Table 5 confirms our decision to select $N=5000$ for MonoELECTRA. Notably, this figure highlights that the most substantial and consistent improvements occur around the values of {K=1000, N=5000} across both datasets. Performances without clustering ( $K=1$ ) often fall below zero-shot in both datasets, especially NQ exhibiting the poorest performances.

6.2 Effect of Query Generators

We conducted an ablation study on query generation to assess how the quality of generated queries impacts overall retrieval performance. Table 4 displays the performances of MonoELECTRA fine-tuned with queries generated by various LLMs, including LLAMA2-Chat (7B and 13B), BLOOM (3B and 7B), and GPT-3.5-turbo Brown et al. (2020).
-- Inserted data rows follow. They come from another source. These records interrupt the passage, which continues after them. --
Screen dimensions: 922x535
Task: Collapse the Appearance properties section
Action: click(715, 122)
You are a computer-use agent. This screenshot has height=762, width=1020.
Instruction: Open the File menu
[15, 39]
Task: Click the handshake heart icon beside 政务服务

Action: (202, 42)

In comparison to the zero-shot re-ranking scores, LLAMA-2 7B was deemed the optimal choice for our query generator. LLAMA-2 7B with 3-shot in-domain prompts exhibits higher improvements on both dev datasets, surpassing gpt-3.5-turbo. While LLAMA-2 13B demonstrates superior performance to 7B on FiQA, it falls below the zero-shot performance in NQ, attributed to its large model capacity and sensitivity to prompts Zhao et al. (2021). BLOOM generates short queries lacking context, despite having sufficient contextual query examples from 3-shot examples. GPT-3.5-turbo generates high-quality queries, resulting in improved performance over zero-shot, but tends to be unstable with few-shot prompts, suggesting potential for further prompt engineering to enhance performance on each dataset. Our second main contribution involves using in-domain 3-shot prompts to generate queries over the ms-marco prompt, showcasing notable improvements on LLAMA-2 7B model.
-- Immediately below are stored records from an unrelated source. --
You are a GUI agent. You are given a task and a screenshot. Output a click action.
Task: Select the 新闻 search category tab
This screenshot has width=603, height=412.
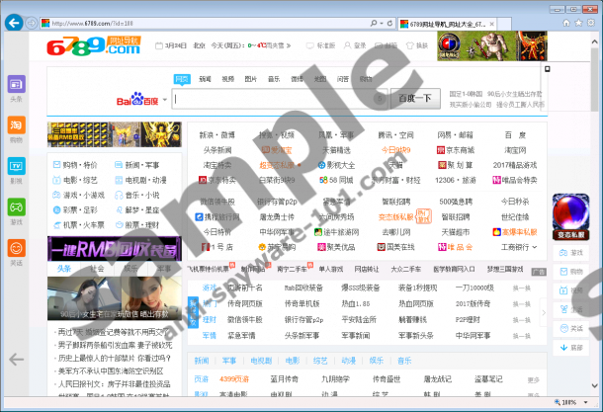pos(205,78)
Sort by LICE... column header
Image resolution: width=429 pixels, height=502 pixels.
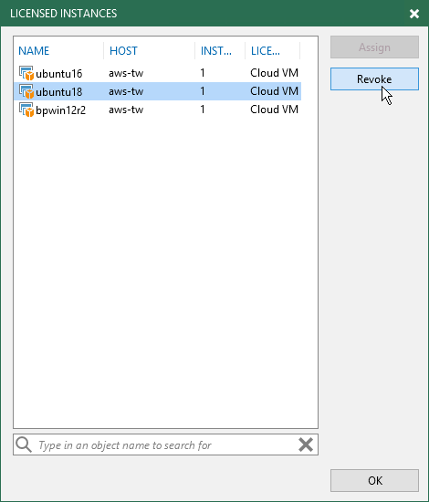[266, 51]
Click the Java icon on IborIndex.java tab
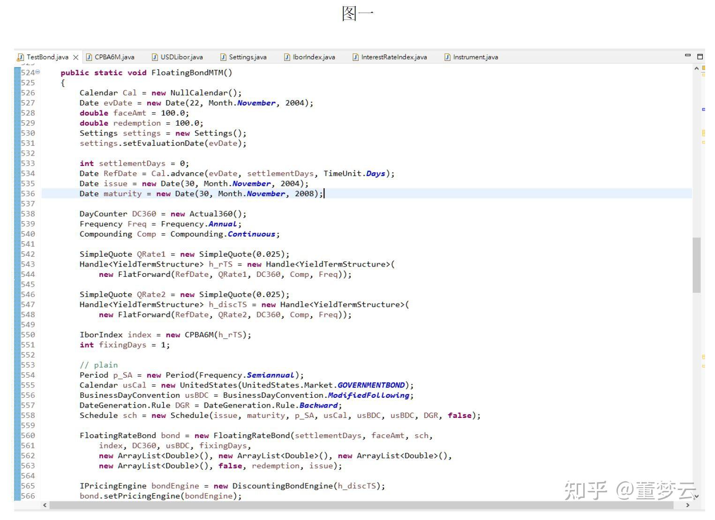This screenshot has height=520, width=715. pyautogui.click(x=286, y=57)
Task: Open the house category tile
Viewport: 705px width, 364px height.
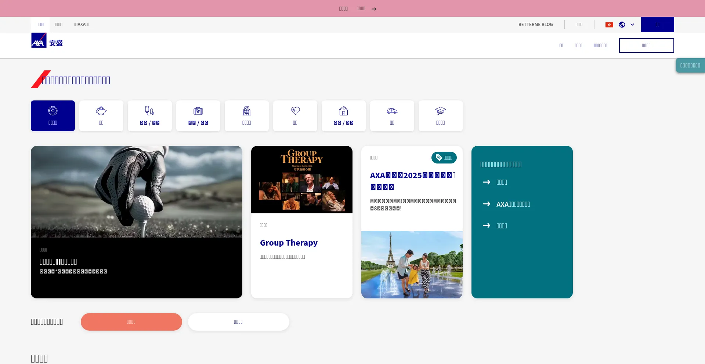Action: (344, 116)
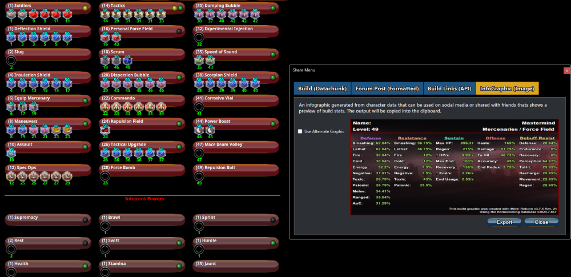The height and width of the screenshot is (277, 571).
Task: Toggle the Personal Force Field power indicator
Action: [x=179, y=31]
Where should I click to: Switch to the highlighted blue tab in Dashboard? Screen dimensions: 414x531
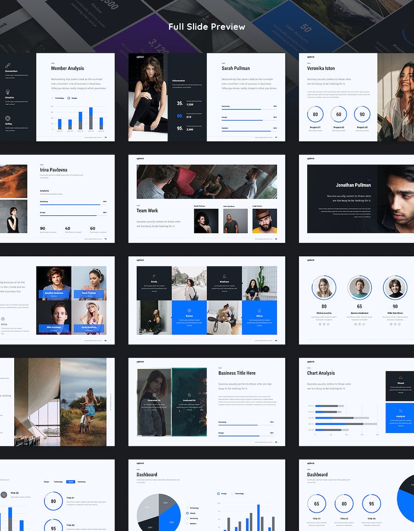pyautogui.click(x=70, y=482)
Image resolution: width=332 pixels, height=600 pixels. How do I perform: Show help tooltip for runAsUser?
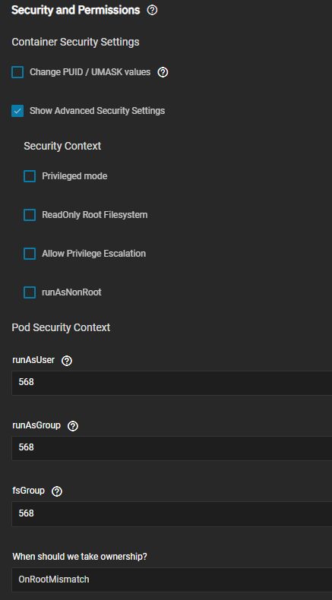(x=67, y=361)
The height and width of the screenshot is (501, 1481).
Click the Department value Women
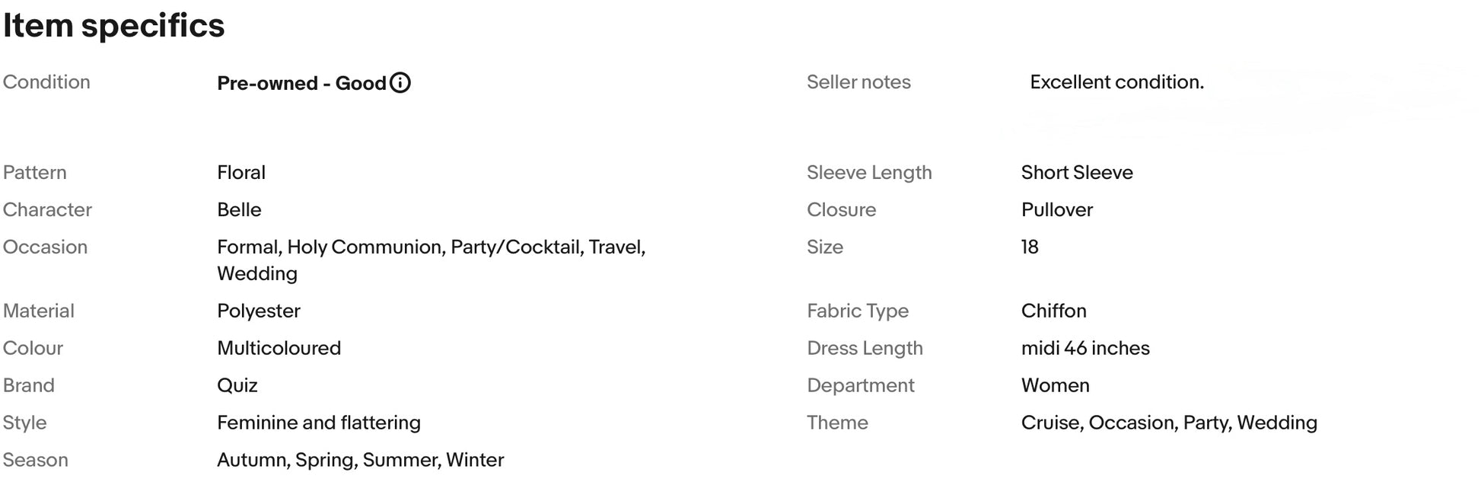click(1056, 385)
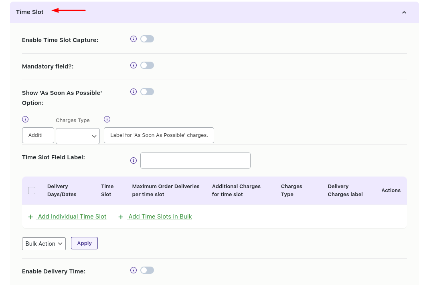The width and height of the screenshot is (421, 285).
Task: Click info icon beside Mandatory field
Action: coord(134,65)
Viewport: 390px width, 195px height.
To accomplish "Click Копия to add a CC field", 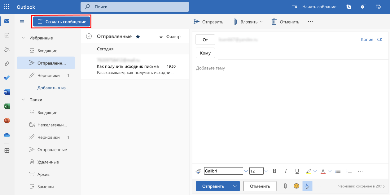I will 367,39.
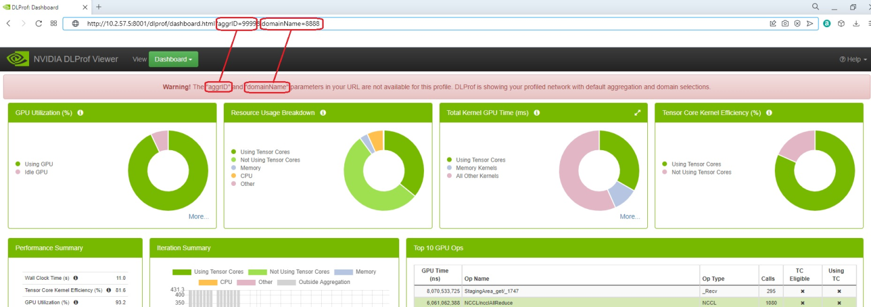Screen dimensions: 871x307
Task: Click the GPU Utilization info icon
Action: pyautogui.click(x=80, y=113)
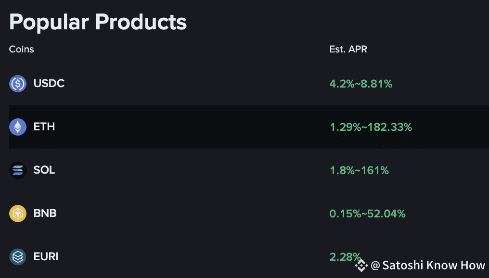Click the BNB APR 0.15%~52.04% value
The image size is (489, 278).
point(367,214)
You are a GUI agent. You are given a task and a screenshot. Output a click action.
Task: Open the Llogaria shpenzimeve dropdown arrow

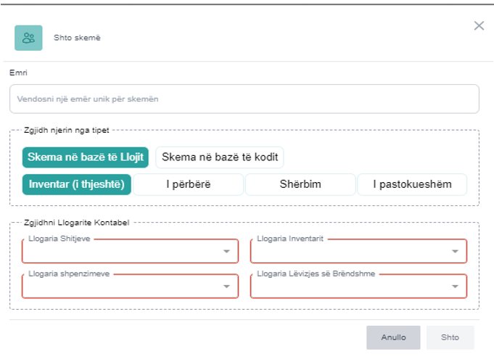tap(227, 287)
6.3 Examples of DUQGen Queries

So far, we have evaluated the effectiveness of DUQGen using quantitative measures and are now shifting our focus to examining the actual queries produced by our method. Figure 3 presents ten example queries generated from the Quora and TREC-Covid datasets, each representing distinct tasks and domains. In Figure 3, the synthetic queries are sampled across different clusters with different probability scores $Pr(D_{i}|cluster_{k})$ . For instance, in Figure 3(a), we observe that in the Quora duplicate question retrieval task, each cluster corresponds to sub-topics of the target domain representation, such as monetary bank transfers, religion, exams in India, energy, and programming languages. Within each cluster, diverse queries are sampled using different probabilistic scores to aid in learning the domain representation. Additionally, the generated queries contain sufficient context or entities to retrieve pertinent information from its respective collection. This analysis of the generated queries further validates the effectiveness of our approach in generating a diverse and representative set of high-quality queries.

7 Conclusions

We proposed a general unsupervised domain adaptation method DUQGen, which can be used to fine-tune any ranking model for a given target domains. DUQGen introduced significant innovations over the previously reported unsupervised domain adaptation methods. Specifically, DUQGen proposes representing the target domain collection with document clustering; an effective method to diversify the synthetically generated queries, and an effective prompting strategy for using an LLM to generate more effective and representative synthetic training data. We experimentally demonstrated that DUQGen is both scalable and effective, as it uses only a few thousands of synthetic training examples, while consistently improves over the SOTA zero-shot rankers, and significantly outperforms the SOTA methods for unsupervised domain adaptation methods in most cases. We complemented the strong empirical performance of DUQGen with an in-depth analysis of the components to quantify their contributions. Together, the presented techniques and experimental results significantly advance neural ranking adaptation, establish a new state-of-the-art in neural ranking, and suggest promising directions for future improvements.

8 Limitations

Our proposed methodology involves two pivotal steps: (1) clustering; and (2) query generation. First, we employ Contriever as our text encoder to produce embeddings for clustering. While we anticipate that it will produce high-quality document representation and prove to be useful in our work, we did not assess other document embeddings. Future work could directly address the question of choosing the appropriate embedding for clustering.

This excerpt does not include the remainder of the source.